Portugal registou 7 casos de sarampo entre o início do ano e final de fevereiro, quase tantos quantos os que foram diagnosticados em todo o ano passado, avança o Jornal de Notícias.

Com receio de contraírem a infeção por Covid-19, os país vão adiando a deslocação aos centros de saúde, onde os filhos deveriam ser vacinados. Este comportamento levou a uma diminuição drástica da administração da VASPR (vacina contra o sarampo), que é dada em duas doses: uma aos 12 meses e outra aos 5 anos. Só entre 15 de março e 15 de abril, foram administradas em Portugal menos 13277 doses desta vacina.
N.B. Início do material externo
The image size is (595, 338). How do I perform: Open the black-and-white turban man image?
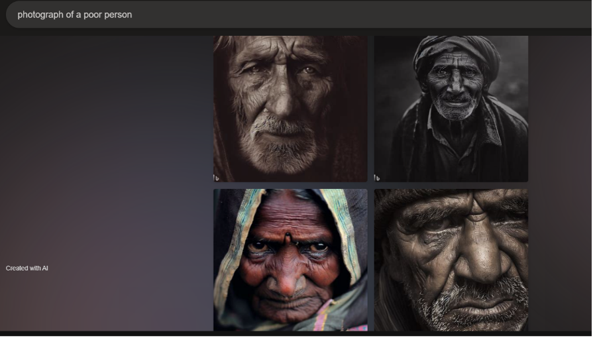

“O combate à Covid 19 está a afetar a vacinação das crianças conduzindo ao atraso e à interrupção do cumprimento dos planos de vacinação”, refere o CDC, num relatório publicado a 18 de abril. Há países europeus que já têm centenas de casos registados em 2020. A Roménia conta com 793 casos (até abril, a Bulgária regista outros 233 e França já ultrapassou as 160 infeções (só até fevereiro). Ao todo, a Europa já tem quase 1500 casos mas as consequências da falta de vacinação ainda não refletem nos dados disponibilzados pela maioria dos países, pelo o que se espera que as infeções já estejam numa trajetória galopante.
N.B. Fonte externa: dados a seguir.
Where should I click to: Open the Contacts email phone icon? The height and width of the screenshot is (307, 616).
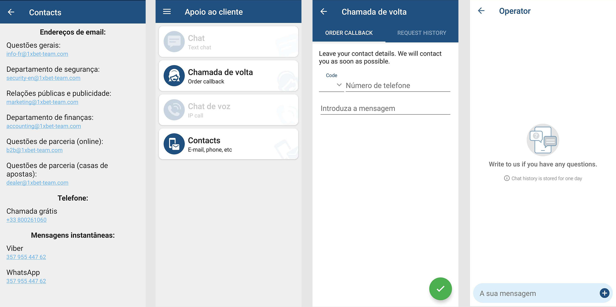click(x=174, y=144)
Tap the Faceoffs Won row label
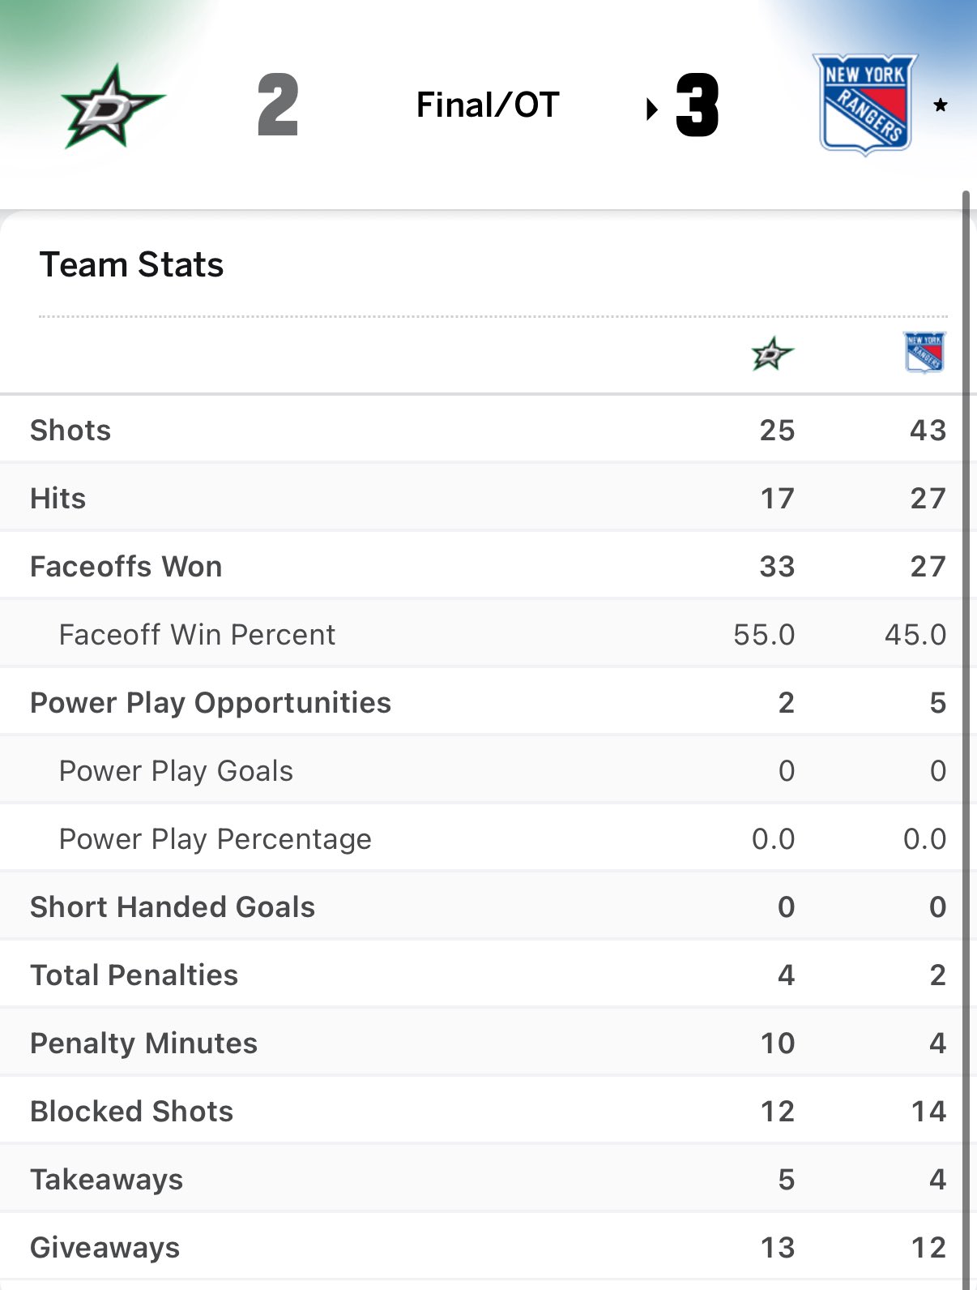The width and height of the screenshot is (977, 1290). (x=126, y=567)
É maior risco de não tomar a vacina do que o risco de contágio porque os doentes com sintomas respiratórios estão separados dos restantes doentes. Têm circuitos separados” explica, Rui Nogueira, presidente da Associação Portuguesa de Medicina Geral e Familiar.

Quando a pandemia de Covid-19 amenizar e os centros de saúde retomarem a atividade sem constrangimentos, estará tudo preparado para vacinar em segurança as pessoas que agora não se deslocam ao centro de saúde. “Os serviços estão a listar todas as pessoas com as vacinas em atraso e vão convocá-las, de forma organizada, para não haver aglomeração nas salas de espera”, garante Teresa Fernandes, coordenadora do Plano Nacional de Vacinação.